As projeções das Nações Unidas são ainda mais duras: se nada mudar, a China poderá perder mais da metade de sua população até o fim do século, retornando a níveis próximos aos dos anos 1950.
Um risco silencioso para a economia e o sistema social
O impacto vai muito além da demografia. Uma população em rápido envelhecimento afeta diretamente três pilares fundamentais: mercado de trabalho, consumo interno e sistema de aposentadorias.
Hoje, cerca de 23% dos chineses têm mais de 60 anos. Em 2035, esse grupo poderá ultrapassar 400 milhões de pessoas — um contingente equivalente à soma das populações dos Estados Unidos e da Itália.
Esse envelhecimento acelerado já obrigou o governo a tomar decisões delicadas, como elevar gradualmente a idade mínima de aposentadoria. O temor central é que a China envelheça antes de enriquecer o suficiente, comprometendo décadas de crescimento e estabilidade.
O problema se agrava porque menos jovens significam menos trabalhadores, menos contribuintes e maior pressão sobre os serviços públicos.
Nesse cenário, a crise demográfica começa a se transformar em uma ameaça estrutural ao modelo econômico que sustentou o país nas últimas quatro décadas.

Tudo o que Pequim tentou — e por que nada funcionou
Desde o fim oficial da política do filho único, em 2015, o governo chinês lançou uma verdadeira ofensiva pró-natalidade. Primeiro permitiu dois filhos, depois três. Vieram subsídios diretos, benefícios fiscais, apoio habitacional, ampliação de creches públicas e incentivos médicos.
Em algumas regiões, autoridades chegaram a visitar casas porta a porta para convencer mulheres a engravidar.
O investimento foi maciço. O resultado, quase nulo.
A razão parece estar menos nas políticas e mais nas transformações sociais. O custo da moradia nas grandes cidades disparou. A pressão no trabalho se intensificou. A competição educacional se tornou extrema. Criar filhos passou a ser visto como um risco financeiro e profissional.

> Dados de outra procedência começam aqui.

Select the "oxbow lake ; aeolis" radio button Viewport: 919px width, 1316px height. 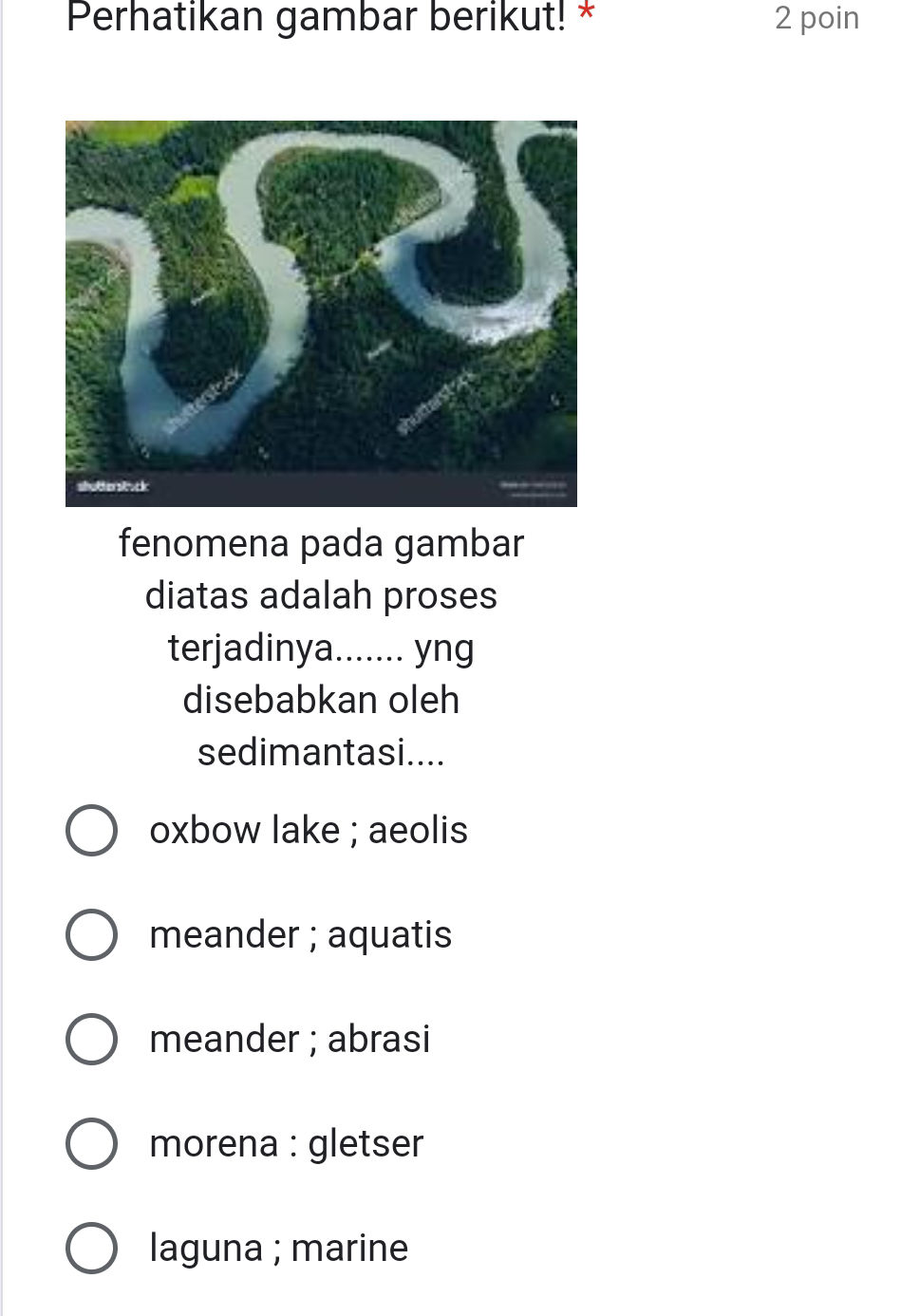tap(90, 830)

Um estudo publicado em 2024 pelo Instituto YuWan mostrou que a China está entre os países mais caros do mundo para criar filhos, superando Japão e Estados Unidos em termos relativos.
No fundo, o Estado esbarrou em um limite claro: é possível planejar indústrias, direcionar investimentos e controlar mercados, mas não forçar decisões íntimas.
O novo recorde negativo deixa uma mensagem desconfortável não só para a China, mas para todos os países que enfrentam o mesmo inverno demográfico. Quando mudanças culturais se consolidam, nem mesmo o governo mais poderoso consegue revertê-las.
E esse desafio silencioso pode definir o século XXI mais do que qualquer guerra ou crise financeira.